Exercise: Reproduce the full set of records verbatim.

━━━━━ Given records

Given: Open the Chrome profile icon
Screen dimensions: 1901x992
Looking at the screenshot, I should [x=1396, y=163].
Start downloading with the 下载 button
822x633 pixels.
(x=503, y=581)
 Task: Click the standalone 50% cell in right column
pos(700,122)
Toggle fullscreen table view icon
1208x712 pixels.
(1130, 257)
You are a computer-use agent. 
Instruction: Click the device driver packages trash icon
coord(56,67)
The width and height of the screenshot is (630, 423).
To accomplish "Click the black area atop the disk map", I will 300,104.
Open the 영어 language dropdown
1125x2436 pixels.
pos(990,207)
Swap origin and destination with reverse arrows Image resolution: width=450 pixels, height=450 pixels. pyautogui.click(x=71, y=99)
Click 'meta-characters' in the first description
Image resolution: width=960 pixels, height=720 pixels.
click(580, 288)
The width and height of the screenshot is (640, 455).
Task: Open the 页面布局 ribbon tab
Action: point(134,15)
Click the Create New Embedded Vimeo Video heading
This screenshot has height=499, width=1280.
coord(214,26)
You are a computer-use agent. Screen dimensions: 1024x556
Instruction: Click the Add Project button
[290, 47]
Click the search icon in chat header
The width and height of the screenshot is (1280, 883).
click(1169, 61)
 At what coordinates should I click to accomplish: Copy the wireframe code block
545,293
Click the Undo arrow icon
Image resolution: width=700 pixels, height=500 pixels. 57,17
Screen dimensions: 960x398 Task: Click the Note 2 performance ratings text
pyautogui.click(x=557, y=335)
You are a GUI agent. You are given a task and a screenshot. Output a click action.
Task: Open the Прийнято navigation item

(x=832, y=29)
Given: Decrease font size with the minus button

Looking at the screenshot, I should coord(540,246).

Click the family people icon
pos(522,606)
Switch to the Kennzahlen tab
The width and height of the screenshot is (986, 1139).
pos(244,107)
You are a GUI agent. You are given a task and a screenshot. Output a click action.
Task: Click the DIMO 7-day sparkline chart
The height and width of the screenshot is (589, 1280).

━━━━━━━━━━

Response to the exercise:
Given: Open the Chrome profile icon
Screen dimensions: 1901x992
Looking at the screenshot, I should [x=1396, y=163].
Start downloading with the 下载 button
822x633 pixels.
(x=503, y=581)
 Task: Click the standalone 50% cell in right column
pos(700,122)
Toggle fullscreen table view icon
1208x712 pixels.
(1130, 257)
You are a computer-use agent. 
Instruction: Click the device driver packages trash icon
coord(56,67)
The width and height of the screenshot is (630, 423).
To accomplish "Click the black area atop the disk map", I will 300,104.
Open the 영어 language dropdown
1125x2436 pixels.
pos(990,207)
Swap origin and destination with reverse arrows Image resolution: width=450 pixels, height=450 pixels. pyautogui.click(x=71, y=99)
Click 'meta-characters' in the first description
Image resolution: width=960 pixels, height=720 pixels.
click(580, 288)
The width and height of the screenshot is (640, 455).
Task: Open the 页面布局 ribbon tab
Action: point(134,15)
Click the Create New Embedded Vimeo Video heading
This screenshot has height=499, width=1280.
coord(214,26)
You are a computer-use agent. Screen dimensions: 1024x556
Instruction: Click the Add Project button
[290, 47]
Click the search icon in chat header
The width and height of the screenshot is (1280, 883).
click(1169, 61)
 At what coordinates should I click to accomplish: Copy the wireframe code block
545,293
Click the Undo arrow icon
Image resolution: width=700 pixels, height=500 pixels. 57,17
Screen dimensions: 960x398 Task: Click the Note 2 performance ratings text
pyautogui.click(x=557, y=335)
You are a GUI agent. You are given a task and a screenshot. Output a click action.
Task: Open the Прийнято navigation item

(x=832, y=29)
Given: Decrease font size with the minus button

Looking at the screenshot, I should coord(540,246).

Click the family people icon
pos(522,606)
Switch to the Kennzahlen tab
The width and height of the screenshot is (986, 1139).
pos(244,107)
You are a GUI agent. You are given a task and a screenshot. Output a click action.
Task: Click the DIMO 7-day sparkline chart
The height and width of the screenshot is (589, 1280).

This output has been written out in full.